The Hidden Costs of Marketing-Only Management

Key Takeaways

01

Marketing-only managers (Evolve, etc.) charge 10% but you handle cleaning, maintenance, and guest issues.

02

When you add your time and vendor costs, the effective total is typically 25-35% of revenue.

03

The 10% fee buys listing creation and booking management — not optimization, not operations, not revenue growth.

04

Compare total cost of ownership, not just the management fee percentage.

The 10% Pitch

Marketing-only management companies — Evolve is the most prominent, but there are others — offer an attractive proposition: we’ll list your property, handle bookings, and manage the guest communication channel for 10% of revenue. You handle the rest. At 10%, the math seems obvious. Why pay 20-30% for full service when you can get “management” for 10%?

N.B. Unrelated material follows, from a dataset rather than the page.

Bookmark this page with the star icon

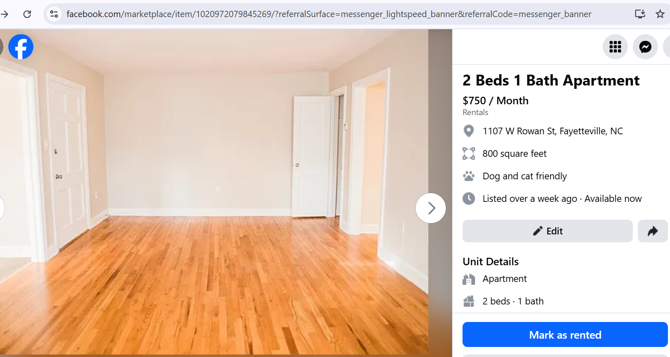point(660,14)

Because 10% doesn’t buy management. It buys marketing.

What 10% Gets You

Listing creation (one time, at onboarding). Distribution across platforms. Booking management and payment processing. Basic guest messaging through the platform. A monthly statement. That’s the service. It’s not nothing — but it’s the equivalent of hiring a real estate agent to list your house and then asking you to handle the showings, inspections, repairs, and closing yourself.

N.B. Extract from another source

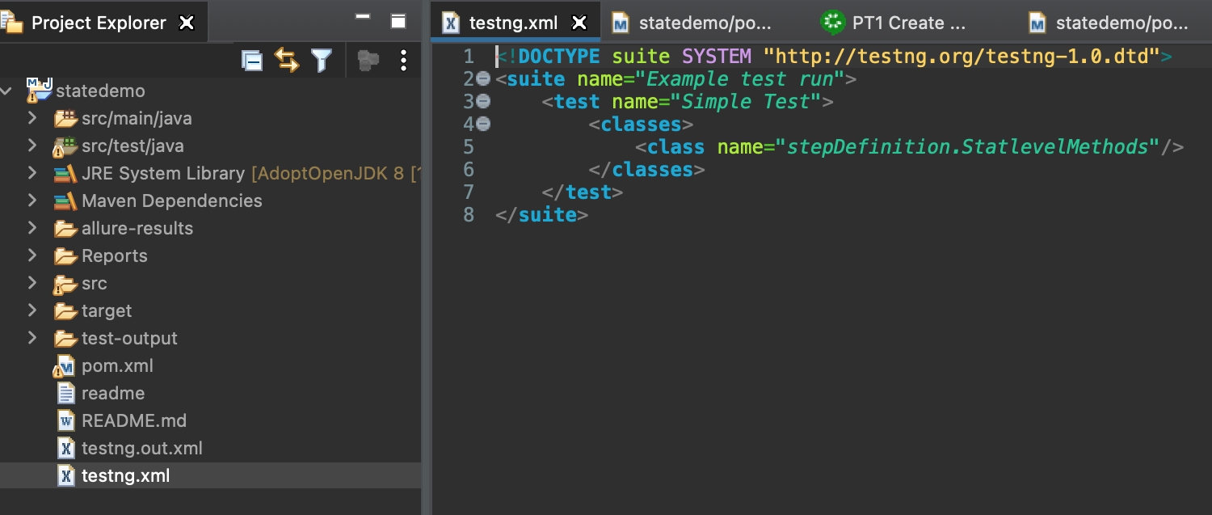The width and height of the screenshot is (1212, 515).
Task: Close the testng.xml editor tab
Action: pyautogui.click(x=579, y=23)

What 10% doesn’t get you: ongoing listing optimization, pricing architecture beyond basic dynamic pricing, booking pace monitoring, cleaning coordination, quality control, maintenance management, emergency response, conflict resolution, review management, or any form of operational support.

The Costs You Still Pay

Your time: 15-25 hours per month handling cleaning coordination, guest questions the platform doesn’t answer, maintenance issues, restocking, and property checks. If your time is worth $50/hour, that’s $750-1,250/month — or $9,000-15,000/year. On a $60,000 revenue property, that’s 15-25% of revenue in time cost alone.

Cleaning management: You’re finding, vetting, scheduling, and quality-checking cleaners yourself. When the cleaner cancels the morning of a turnover, you’re the one scrambling. When the guest complains about cleanliness, you’re the one dealing with it.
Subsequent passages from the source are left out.